### What this task involves
Reproduce the lines from the first one up to and including the line with "point(61,124)", replacing "globe icon" with "world icon" and leaving everything else untouched.

### Rows
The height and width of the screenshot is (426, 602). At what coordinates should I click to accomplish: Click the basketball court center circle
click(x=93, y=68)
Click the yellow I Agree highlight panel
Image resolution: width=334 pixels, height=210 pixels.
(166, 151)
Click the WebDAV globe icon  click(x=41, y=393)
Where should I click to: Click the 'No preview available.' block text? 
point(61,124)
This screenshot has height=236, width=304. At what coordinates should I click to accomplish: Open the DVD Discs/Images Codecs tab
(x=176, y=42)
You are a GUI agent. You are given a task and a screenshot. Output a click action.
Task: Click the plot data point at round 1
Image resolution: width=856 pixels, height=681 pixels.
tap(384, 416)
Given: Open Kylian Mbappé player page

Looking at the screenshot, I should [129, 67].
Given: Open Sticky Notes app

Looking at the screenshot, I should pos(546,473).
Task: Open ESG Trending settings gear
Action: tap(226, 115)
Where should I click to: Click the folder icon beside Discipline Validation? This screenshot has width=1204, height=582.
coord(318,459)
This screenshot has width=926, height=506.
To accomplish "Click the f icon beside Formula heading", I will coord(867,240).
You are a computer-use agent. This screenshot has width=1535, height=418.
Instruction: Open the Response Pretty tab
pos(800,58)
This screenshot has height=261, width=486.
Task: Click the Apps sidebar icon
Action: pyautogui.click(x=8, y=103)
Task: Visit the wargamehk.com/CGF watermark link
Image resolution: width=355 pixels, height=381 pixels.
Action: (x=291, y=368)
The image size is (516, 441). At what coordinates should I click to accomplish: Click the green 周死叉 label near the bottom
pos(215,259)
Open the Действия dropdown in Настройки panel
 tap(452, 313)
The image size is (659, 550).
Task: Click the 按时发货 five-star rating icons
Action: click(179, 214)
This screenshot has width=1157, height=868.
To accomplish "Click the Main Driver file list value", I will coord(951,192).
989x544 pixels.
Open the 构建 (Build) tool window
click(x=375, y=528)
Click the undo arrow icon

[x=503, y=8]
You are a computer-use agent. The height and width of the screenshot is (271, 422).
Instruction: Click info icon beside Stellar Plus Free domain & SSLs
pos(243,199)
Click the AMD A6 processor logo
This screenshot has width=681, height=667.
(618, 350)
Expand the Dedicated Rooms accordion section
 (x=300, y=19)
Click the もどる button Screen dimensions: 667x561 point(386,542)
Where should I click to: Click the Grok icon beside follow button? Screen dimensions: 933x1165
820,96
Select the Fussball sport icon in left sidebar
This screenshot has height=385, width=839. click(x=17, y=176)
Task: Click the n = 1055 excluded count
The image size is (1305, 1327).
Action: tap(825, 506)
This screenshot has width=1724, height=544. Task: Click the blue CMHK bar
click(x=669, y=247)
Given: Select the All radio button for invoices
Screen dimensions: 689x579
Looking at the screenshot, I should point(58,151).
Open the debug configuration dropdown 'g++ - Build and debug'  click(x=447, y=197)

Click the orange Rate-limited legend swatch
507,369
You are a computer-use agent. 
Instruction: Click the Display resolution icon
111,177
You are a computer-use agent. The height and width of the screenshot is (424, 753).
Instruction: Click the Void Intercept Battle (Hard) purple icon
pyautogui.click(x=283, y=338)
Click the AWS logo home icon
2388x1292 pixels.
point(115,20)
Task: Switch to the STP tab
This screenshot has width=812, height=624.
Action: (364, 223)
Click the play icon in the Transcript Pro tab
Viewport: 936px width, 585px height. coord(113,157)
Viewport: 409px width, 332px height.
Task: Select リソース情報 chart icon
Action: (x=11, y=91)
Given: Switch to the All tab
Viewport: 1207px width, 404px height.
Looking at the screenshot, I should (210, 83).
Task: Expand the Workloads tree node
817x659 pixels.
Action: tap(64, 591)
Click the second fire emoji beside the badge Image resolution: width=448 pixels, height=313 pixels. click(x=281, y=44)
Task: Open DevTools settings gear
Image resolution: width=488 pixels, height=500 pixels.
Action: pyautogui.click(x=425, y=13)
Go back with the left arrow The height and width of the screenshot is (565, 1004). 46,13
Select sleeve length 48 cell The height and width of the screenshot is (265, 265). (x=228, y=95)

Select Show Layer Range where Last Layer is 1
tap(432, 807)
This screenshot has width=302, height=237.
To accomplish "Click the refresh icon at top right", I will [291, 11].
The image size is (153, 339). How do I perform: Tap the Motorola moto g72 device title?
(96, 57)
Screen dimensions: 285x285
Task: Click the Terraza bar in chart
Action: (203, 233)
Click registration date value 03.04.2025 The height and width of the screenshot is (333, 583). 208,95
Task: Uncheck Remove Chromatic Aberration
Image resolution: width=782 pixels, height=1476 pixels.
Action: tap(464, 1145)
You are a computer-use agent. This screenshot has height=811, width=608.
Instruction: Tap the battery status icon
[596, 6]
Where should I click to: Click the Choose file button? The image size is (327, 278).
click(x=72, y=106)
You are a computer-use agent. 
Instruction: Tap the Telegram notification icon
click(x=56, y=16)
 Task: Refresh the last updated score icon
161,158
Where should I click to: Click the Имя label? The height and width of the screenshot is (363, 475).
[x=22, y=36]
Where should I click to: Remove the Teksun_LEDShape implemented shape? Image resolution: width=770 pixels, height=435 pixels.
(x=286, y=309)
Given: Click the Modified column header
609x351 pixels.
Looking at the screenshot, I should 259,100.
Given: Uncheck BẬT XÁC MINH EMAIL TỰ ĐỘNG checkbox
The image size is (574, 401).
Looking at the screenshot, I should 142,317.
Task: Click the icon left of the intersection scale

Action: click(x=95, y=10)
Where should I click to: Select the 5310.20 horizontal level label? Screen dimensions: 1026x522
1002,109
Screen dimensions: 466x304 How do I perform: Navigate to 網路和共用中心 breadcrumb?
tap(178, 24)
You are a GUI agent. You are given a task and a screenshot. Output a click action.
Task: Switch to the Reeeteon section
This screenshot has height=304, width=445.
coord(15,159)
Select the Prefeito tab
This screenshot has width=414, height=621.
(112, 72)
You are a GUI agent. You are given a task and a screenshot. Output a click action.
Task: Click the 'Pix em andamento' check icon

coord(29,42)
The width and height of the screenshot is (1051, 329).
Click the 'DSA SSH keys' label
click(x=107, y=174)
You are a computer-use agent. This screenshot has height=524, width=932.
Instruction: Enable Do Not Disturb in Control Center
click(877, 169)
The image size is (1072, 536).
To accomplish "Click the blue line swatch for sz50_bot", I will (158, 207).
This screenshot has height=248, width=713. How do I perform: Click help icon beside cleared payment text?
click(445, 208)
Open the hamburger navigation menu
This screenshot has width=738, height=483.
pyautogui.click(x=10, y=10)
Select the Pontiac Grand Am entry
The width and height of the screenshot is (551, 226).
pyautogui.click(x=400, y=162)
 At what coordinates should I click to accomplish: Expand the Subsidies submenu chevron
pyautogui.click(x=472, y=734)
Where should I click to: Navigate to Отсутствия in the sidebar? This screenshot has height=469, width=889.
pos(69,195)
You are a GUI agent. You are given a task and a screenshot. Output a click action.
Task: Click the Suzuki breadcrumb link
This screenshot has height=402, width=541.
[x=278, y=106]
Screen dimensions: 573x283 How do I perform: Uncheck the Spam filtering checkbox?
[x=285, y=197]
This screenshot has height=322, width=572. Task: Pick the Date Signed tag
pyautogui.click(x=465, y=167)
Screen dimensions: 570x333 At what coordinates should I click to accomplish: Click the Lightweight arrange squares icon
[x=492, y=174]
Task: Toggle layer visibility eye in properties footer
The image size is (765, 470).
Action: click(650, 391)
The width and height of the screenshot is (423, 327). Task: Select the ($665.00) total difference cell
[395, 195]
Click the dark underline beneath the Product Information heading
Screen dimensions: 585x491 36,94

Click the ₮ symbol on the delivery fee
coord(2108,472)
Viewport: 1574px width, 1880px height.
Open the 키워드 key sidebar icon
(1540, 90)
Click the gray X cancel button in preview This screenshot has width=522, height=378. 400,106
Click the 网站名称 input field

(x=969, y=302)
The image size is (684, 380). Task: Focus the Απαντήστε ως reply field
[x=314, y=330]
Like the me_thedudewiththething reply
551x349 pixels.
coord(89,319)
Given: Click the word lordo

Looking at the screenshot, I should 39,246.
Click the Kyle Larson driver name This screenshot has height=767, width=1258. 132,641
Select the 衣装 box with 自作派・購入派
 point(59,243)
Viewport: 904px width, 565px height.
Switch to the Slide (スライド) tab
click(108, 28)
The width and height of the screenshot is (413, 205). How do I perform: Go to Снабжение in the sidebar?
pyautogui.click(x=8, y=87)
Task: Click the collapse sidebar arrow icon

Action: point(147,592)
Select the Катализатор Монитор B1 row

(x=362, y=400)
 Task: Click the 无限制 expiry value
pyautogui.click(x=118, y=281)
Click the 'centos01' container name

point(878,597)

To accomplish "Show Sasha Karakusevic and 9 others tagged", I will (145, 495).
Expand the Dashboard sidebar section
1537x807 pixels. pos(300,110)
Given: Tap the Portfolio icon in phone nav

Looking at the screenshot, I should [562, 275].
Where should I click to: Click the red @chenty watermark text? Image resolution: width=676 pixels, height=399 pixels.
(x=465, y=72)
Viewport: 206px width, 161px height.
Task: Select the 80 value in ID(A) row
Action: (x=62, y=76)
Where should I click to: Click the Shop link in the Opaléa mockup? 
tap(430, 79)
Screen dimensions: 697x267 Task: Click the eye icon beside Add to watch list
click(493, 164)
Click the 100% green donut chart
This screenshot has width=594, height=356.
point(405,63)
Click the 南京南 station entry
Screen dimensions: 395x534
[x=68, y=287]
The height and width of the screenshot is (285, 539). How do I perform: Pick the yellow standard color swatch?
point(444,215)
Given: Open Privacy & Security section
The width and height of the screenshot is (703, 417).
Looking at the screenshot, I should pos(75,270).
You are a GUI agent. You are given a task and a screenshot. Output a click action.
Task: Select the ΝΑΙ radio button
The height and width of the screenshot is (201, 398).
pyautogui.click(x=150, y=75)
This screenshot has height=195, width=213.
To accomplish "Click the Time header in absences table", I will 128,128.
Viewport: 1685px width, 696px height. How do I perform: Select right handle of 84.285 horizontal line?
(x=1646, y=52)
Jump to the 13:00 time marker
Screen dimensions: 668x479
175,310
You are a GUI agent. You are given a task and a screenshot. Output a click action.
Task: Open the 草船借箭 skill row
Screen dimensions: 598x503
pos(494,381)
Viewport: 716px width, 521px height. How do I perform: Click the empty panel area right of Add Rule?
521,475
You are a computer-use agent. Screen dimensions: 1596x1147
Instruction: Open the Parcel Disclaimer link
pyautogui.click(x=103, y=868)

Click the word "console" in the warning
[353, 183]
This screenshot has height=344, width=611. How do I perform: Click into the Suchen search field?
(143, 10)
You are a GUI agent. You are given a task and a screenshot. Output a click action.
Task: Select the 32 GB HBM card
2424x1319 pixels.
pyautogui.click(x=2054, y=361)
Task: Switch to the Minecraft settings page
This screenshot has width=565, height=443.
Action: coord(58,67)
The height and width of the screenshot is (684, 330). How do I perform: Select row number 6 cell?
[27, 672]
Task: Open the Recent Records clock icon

### Written response
The height and width of the screenshot is (426, 602). At what coordinates should I click to accomplish: Click the basketball court center circle
click(x=93, y=68)
Click the yellow I Agree highlight panel
Image resolution: width=334 pixels, height=210 pixels.
(166, 151)
Click the WebDAV world icon  click(x=41, y=393)
Where should I click to: Click the 'No preview available.' block text? 
point(61,124)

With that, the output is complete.